▶ Provided data
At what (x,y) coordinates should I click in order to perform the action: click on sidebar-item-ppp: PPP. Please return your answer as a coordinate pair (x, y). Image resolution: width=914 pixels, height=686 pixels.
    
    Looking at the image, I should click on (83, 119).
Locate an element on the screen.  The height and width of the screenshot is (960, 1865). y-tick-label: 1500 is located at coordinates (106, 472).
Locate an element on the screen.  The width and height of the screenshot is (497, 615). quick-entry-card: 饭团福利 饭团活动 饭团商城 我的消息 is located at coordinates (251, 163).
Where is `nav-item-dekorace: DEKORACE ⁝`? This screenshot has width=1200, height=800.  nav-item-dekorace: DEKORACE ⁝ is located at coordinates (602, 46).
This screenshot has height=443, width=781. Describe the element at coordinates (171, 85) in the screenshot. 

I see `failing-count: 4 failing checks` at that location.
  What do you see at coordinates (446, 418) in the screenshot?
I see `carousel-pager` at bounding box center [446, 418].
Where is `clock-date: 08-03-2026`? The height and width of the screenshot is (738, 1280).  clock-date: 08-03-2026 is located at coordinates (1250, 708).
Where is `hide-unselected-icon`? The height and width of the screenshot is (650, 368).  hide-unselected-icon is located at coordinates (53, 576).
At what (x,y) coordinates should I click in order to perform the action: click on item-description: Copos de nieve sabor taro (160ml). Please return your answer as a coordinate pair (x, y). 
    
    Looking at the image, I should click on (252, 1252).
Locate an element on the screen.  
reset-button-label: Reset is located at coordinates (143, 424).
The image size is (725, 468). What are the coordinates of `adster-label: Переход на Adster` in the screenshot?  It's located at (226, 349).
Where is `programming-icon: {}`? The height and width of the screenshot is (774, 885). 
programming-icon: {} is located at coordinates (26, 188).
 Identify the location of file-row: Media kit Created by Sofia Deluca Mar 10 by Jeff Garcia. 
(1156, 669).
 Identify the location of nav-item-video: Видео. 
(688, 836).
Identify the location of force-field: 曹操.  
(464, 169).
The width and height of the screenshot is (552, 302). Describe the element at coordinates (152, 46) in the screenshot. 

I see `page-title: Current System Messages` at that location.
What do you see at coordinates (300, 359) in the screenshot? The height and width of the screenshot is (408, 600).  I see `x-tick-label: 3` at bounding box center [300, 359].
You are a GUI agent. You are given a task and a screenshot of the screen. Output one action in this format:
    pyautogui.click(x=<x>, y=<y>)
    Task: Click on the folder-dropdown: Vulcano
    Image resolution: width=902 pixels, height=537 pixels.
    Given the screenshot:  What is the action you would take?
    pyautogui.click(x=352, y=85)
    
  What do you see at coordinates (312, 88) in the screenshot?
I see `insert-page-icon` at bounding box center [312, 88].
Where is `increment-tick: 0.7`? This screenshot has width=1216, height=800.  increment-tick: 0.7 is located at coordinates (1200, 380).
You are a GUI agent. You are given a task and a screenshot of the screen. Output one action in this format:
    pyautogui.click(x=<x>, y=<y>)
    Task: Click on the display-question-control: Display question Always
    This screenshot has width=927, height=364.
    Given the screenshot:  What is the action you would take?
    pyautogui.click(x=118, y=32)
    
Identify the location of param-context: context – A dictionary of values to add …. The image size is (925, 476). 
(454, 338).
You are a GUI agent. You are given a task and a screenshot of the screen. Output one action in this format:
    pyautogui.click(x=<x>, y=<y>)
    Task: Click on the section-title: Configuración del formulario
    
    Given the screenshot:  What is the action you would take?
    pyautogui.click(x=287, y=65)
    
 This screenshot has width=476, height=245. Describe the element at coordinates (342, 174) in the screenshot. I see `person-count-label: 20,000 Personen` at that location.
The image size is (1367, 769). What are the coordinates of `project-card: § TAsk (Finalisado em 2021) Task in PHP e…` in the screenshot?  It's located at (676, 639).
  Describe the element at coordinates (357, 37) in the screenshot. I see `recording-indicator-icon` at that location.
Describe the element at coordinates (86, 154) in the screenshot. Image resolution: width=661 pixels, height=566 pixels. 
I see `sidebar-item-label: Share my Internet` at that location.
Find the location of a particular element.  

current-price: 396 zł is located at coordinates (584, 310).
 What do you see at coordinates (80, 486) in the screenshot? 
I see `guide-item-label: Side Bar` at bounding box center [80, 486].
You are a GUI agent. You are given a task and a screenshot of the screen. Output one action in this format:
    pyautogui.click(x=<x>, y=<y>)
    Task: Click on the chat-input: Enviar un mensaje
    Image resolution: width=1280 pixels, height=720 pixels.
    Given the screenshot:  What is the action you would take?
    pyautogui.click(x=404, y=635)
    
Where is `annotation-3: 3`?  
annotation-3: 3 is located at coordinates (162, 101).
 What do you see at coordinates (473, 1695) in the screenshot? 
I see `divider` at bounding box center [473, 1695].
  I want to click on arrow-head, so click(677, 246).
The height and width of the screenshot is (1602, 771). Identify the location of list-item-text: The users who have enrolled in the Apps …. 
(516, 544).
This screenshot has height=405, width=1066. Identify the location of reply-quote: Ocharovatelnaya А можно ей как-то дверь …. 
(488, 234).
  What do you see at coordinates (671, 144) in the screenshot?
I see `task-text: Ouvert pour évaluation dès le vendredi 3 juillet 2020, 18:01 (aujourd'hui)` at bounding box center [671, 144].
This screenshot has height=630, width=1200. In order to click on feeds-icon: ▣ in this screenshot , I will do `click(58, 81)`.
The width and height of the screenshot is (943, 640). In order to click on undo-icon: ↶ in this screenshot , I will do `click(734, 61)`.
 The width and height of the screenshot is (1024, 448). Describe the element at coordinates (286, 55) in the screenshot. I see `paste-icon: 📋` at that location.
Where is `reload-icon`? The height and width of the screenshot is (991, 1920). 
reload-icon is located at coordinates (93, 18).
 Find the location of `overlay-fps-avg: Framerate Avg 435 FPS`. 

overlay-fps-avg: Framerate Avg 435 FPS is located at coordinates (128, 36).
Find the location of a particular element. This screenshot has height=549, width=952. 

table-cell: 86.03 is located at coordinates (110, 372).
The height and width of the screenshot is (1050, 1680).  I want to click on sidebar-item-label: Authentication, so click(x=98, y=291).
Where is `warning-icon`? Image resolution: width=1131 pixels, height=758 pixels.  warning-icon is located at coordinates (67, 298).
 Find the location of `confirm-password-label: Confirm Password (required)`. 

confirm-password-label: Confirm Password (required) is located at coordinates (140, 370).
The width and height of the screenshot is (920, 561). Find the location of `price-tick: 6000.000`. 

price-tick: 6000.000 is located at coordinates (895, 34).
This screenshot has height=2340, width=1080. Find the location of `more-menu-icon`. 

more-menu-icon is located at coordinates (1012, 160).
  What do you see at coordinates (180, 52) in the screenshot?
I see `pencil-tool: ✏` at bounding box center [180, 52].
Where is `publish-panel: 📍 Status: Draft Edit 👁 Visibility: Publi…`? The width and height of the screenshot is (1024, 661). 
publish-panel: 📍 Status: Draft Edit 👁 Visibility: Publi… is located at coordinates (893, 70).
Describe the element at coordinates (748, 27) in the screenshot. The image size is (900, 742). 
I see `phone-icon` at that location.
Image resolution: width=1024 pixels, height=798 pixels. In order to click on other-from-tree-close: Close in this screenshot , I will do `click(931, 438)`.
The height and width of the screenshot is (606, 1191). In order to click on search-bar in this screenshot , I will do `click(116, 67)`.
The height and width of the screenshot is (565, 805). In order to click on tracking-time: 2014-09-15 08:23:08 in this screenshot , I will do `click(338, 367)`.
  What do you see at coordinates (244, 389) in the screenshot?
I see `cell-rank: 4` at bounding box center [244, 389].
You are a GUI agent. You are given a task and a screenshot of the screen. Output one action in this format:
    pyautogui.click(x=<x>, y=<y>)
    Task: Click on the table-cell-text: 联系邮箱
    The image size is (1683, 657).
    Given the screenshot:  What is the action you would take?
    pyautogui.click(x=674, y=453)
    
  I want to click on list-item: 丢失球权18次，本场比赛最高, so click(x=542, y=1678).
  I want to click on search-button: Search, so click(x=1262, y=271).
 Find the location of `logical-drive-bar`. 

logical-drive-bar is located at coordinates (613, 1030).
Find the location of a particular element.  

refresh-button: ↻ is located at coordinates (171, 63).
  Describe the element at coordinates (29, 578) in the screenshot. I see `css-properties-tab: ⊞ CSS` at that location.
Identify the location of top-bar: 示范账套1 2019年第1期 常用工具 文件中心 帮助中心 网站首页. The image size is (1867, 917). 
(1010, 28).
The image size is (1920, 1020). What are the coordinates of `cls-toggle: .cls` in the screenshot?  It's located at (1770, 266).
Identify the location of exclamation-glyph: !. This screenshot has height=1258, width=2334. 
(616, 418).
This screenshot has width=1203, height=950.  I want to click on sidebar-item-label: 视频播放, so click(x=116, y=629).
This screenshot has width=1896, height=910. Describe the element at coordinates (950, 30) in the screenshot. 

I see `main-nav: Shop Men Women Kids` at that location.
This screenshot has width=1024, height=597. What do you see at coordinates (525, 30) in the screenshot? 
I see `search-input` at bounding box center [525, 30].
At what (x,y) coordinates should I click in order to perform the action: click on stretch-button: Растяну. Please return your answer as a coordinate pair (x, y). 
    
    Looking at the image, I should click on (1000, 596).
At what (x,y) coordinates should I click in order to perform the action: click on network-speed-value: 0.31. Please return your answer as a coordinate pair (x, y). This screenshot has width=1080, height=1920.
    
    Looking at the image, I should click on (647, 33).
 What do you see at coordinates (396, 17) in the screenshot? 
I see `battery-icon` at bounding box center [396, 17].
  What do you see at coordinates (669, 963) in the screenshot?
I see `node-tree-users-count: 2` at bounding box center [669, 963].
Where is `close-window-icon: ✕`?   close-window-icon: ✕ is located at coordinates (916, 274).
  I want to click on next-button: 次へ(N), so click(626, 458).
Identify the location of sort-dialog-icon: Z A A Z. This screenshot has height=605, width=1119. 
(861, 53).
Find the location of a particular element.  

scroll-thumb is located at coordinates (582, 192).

▶ What is required
Return the lines of the listing above exactly, from its first line through the line containing "(1156, 669).", with both ends included.

▶ Final answer
At what (x,y) coordinates should I click in order to perform the action: click on sidebar-item-ppp: PPP. Please return your answer as a coordinate pair (x, y). Image resolution: width=914 pixels, height=686 pixels.
    
    Looking at the image, I should click on (83, 119).
Locate an element on the screen.  The height and width of the screenshot is (960, 1865). y-tick-label: 1500 is located at coordinates (106, 472).
Locate an element on the screen.  The width and height of the screenshot is (497, 615). quick-entry-card: 饭团福利 饭团活动 饭团商城 我的消息 is located at coordinates (251, 163).
Where is `nav-item-dekorace: DEKORACE ⁝`? This screenshot has width=1200, height=800.  nav-item-dekorace: DEKORACE ⁝ is located at coordinates (602, 46).
This screenshot has height=443, width=781. Describe the element at coordinates (171, 85) in the screenshot. 

I see `failing-count: 4 failing checks` at that location.
  What do you see at coordinates (446, 418) in the screenshot?
I see `carousel-pager` at bounding box center [446, 418].
Where is `clock-date: 08-03-2026`? The height and width of the screenshot is (738, 1280).  clock-date: 08-03-2026 is located at coordinates (1250, 708).
Where is `hide-unselected-icon`? The height and width of the screenshot is (650, 368).  hide-unselected-icon is located at coordinates (53, 576).
At what (x,y) coordinates should I click in order to perform the action: click on item-description: Copos de nieve sabor taro (160ml). Please return your answer as a coordinate pair (x, y). 
    
    Looking at the image, I should click on (252, 1252).
Locate an element on the screen.  
reset-button-label: Reset is located at coordinates (143, 424).
The image size is (725, 468). What are the coordinates of `adster-label: Переход на Adster` in the screenshot?  It's located at (226, 349).
Where is `programming-icon: {}`? The height and width of the screenshot is (774, 885). 
programming-icon: {} is located at coordinates (26, 188).
 Identify the location of file-row: Media kit Created by Sofia Deluca Mar 10 by Jeff Garcia. 
(1156, 669).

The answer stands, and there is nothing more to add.